Shield of Straw de Takashi Miike

 

Shield of Straw, de Takashi Miike« Tuez cet homme et vous toucherez 1 milliard de yens. » C’est l’annonce que fait paraître dans les journaux japonais un milliardaire, Ninagawa, dont la petite-fille a été assassinée. L’assassin présumé s’appelle Kiyomaru, et il se terre dans un appartement avant de se livrer à la police pour échapper au lynchage. Cinq policiers vont être chargés de l’escorter jusqu’à Tokyo, et de faire face aux millions d’ennemis potentiels attirés par l’argent…

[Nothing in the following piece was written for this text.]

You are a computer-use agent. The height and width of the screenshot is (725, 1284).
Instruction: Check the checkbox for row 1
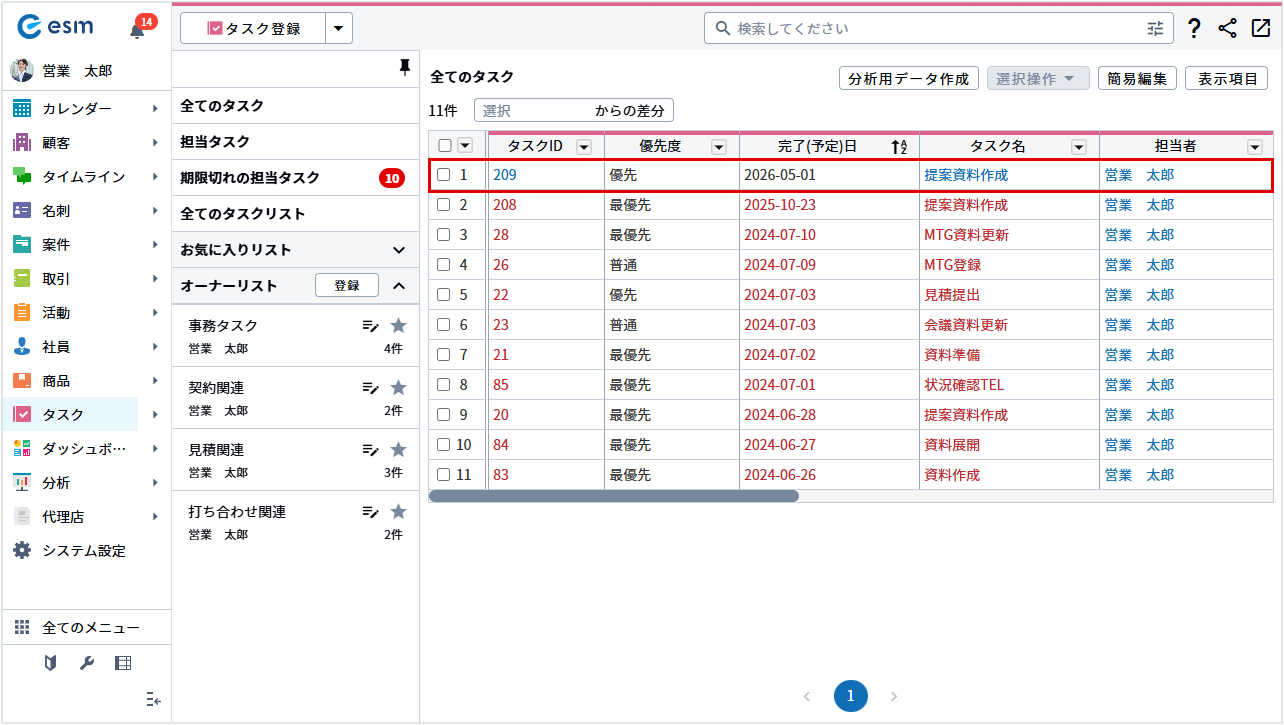coord(444,175)
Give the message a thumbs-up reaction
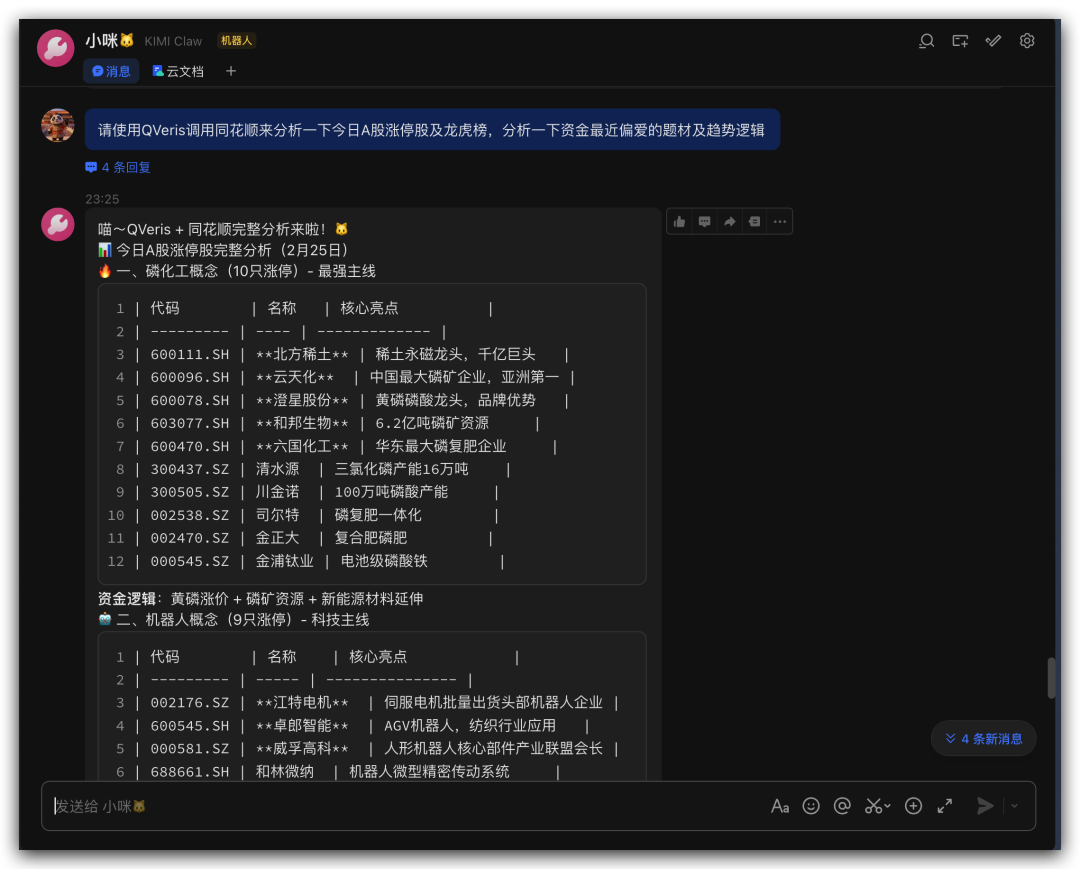 click(680, 221)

La présence de Shield of Straw en compétition au Festival de Cannes, deux ans après la sélection au même festival de l’élégant Hara-kiri, sonnait comme une promesse de réjouissances sanglantes. Le synopsis promettait un western urbain et une cascade d’effets visuels, et laissait libre cours à l’imagination débordante du cinéaste. Imagination qui passe, selon l’envie, par des os bruyamment brisés, des arrachements de membres, des égorgements sanguinolents, des combats titanesques, une sexualité perverse ou l’utilisation experte et douloureuse d’aiguilles. Bref, si l’on excepte quelques erreurs de jeunesse poétiques (la balade Bird People of China ou même le polar Rainy Dog) et un hommage à Masaki Kobayashi (le susnommé Hara-kiri), Takashi Miike ne fait pas dans la dentelle. Shield of Straw offrait ainsi tout un champ de perspectives obscènes et jubilatoires… sans en saisir aucune.

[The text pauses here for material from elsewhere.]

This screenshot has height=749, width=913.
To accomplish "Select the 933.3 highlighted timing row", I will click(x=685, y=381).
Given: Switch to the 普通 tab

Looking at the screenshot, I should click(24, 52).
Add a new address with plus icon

Shield of Straw lorgne sans discrétion sur Rio Bravo d’Howard Hawkes, The Chaser de Na Hong-jin et The Mission de Johnnie To, sans jamais égaler l’intensité, la puissance ou la profondeur de ses modèles. Plus précisément, Shield of Straw n’essaie même pas d’égaler ces films, tant il faudrait avoir de la paille dans les yeux pour croire que les acteurs, à commencer par le tueur en série aussi effrayant qu’un ado fan de cosplay, pourraient relever le niveau. Malgré un scénario qui tiendrait en trois mots, Miike explique chaque geste, chaque regard et chaque action dans une avalanche de dialogues ridicules. D’habitude volontiers amoral, le réalisateur japonais s’interroge ici grossièrement sur le pouvoir de l’argent. Il assène la réponse devant la caméra – oui, évidemment, l’argent gâche tout – et en écho, inconsciemment, la réponse provient aussi de derrière la caméra : Shield of Straw est un film fait pour répondre à une demande nippone de divertissement lourdingue et pour rapporter de l’argent facilement – ce qui gâche tout aussi, tant on aurait aimé que le réalisateur controversé d’Audition et d’Ichi the Killer dépasse, encore une fois, les bornes. Dommage.

 
Shield of Straw (Wara no Tate) de Takashi Miike, avec Tatsuya Fujiwara, Nanako Matsushima, Takao Osawa… Japon, 2013. Sélectionné en compétition au 66e Festival de Cannes.